Ranger Sgt. Charles Fusselman and former Ranger George Herold joined a local rancher on April 17, 1890, in search of rustlers who had butchered one of the cattleman’s calves and stolen some horses. With Fusselman riding ahead, they easily cut the rustler’s trail, which led into the Franklin Mountains.
That afternoon, Fusselman found the outlaws’ hastily vacated camp. As the sergeant looked around, a rifle bullet from the rocky ridge above zinged past his head. Yelling a warning, Fusselman began firing at the ambushers. An instant later, the Ranger lay dead. Realizing the outlaws had the high ground and good cover, Herold and the rancher hurried back to El Paso for help.
A larger posse rode to the canyon and recovered Fusselman’s body and most of the stolen horses, but the outlaws escaped. Ten years later, after Rangers finally caught up with him, triggerman Geronimo Parra hanged for the murder. A historical marker telling how Fusselman Canyon got its name stands off Woodrow Bean Transmountain Road (S.H. 375), 2.5 miles west of U.S. 54.
On April 6, 1894, Ranger Joe McKidrict heard a pistol shot followed by a police whistle coming from the red-light district. Running to Miss Tillie’s Parlor, he found former Ranger Baz Outlaw drunk and waving a pistol. When the Ranger asked his former colleague to surrender his weapon, Outlaw shot and killed him. Outlaw also got off a round that barely missed Constable John Selman. At that, the constable mortally wounded Outlaw. Still, Outlaw got off two more shots, wounding Selman. The constable recovered; Outlaw did not. Miss Tillie’s Parlor stood at 307 South Mesa Street. Outlaw’s grave is in El Paso’s Evergreen Cemetery, 4301 Alameda Avenue.
Captain Jones, four Rangers, and a deputy sheriff headed downriver on June 29, 1893, for Pirate’s Island, an international no-man’s land caused years before, when the Rio Grande changed course. The rangers carried arrest warrants for two brothers, well-known cattle thieves. They also hoped to locate another brother, a prison escapee.
Finding only the wanted men’s blind father at home, the rangers pulled back and made camp. The next morning, they spotted two suspicious horsemen and gave chase, riding straight into an ambush.

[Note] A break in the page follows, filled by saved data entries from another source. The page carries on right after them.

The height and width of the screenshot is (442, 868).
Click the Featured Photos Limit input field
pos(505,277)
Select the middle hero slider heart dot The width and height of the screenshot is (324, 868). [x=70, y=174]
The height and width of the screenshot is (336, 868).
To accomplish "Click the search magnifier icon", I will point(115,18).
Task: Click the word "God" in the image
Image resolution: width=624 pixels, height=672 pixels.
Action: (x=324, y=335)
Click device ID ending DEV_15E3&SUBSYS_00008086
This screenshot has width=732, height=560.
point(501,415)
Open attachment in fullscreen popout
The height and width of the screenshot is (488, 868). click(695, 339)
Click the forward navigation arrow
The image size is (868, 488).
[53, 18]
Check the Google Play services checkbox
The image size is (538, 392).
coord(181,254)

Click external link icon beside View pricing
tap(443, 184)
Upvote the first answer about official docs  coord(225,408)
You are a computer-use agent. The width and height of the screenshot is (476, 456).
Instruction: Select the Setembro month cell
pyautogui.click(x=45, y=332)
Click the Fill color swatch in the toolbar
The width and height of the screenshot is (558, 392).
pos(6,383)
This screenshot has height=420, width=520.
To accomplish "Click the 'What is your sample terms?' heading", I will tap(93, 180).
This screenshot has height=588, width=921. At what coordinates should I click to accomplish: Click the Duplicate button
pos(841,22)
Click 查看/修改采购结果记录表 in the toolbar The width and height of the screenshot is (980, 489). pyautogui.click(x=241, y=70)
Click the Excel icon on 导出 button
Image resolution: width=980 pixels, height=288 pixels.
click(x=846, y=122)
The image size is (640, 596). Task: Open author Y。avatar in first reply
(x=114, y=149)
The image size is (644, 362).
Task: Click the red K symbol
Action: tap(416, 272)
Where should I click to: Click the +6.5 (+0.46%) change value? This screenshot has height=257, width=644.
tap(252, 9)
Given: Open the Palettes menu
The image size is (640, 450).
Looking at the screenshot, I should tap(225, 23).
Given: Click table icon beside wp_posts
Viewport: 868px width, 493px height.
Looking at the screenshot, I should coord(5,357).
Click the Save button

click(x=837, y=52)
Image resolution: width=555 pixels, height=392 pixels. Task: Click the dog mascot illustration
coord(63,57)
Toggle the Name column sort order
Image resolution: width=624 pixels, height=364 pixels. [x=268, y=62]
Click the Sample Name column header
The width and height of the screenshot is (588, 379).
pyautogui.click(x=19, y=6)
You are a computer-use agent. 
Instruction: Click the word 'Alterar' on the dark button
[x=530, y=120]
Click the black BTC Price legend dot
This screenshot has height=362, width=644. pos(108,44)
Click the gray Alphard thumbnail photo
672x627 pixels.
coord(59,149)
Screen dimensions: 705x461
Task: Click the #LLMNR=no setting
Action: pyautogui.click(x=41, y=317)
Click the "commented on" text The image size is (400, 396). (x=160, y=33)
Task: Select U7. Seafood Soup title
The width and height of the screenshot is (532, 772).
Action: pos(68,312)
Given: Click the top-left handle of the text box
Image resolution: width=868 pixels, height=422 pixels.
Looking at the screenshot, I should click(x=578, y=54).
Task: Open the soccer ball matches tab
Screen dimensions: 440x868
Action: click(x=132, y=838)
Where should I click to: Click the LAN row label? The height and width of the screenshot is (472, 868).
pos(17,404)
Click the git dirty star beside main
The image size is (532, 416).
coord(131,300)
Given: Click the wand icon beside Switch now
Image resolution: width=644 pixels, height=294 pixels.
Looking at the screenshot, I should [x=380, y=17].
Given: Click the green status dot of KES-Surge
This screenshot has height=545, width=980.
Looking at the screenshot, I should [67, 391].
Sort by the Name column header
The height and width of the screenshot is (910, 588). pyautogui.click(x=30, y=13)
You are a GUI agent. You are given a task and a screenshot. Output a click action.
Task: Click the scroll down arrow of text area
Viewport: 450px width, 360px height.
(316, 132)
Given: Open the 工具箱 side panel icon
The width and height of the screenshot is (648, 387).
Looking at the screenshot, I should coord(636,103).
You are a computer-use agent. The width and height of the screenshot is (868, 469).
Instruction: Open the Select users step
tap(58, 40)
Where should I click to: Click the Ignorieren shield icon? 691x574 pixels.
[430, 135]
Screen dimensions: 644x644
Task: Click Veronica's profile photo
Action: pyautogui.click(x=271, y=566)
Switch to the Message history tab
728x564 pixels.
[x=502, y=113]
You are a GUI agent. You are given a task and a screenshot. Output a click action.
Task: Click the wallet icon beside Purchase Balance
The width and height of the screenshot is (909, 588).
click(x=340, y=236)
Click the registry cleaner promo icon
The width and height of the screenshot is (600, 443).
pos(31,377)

When the intense firefight ended, the 36-year-old captain was dead. Substantially outnumbered, the Rangers withdrew, leaving Jones’s body behind for the time being.
A historical marker summarizing the fight stands at 8461 Alameda Avenue in Ysleta. Jones’s grave has been lost, his remains believed to have been swept away by the Rio Grande.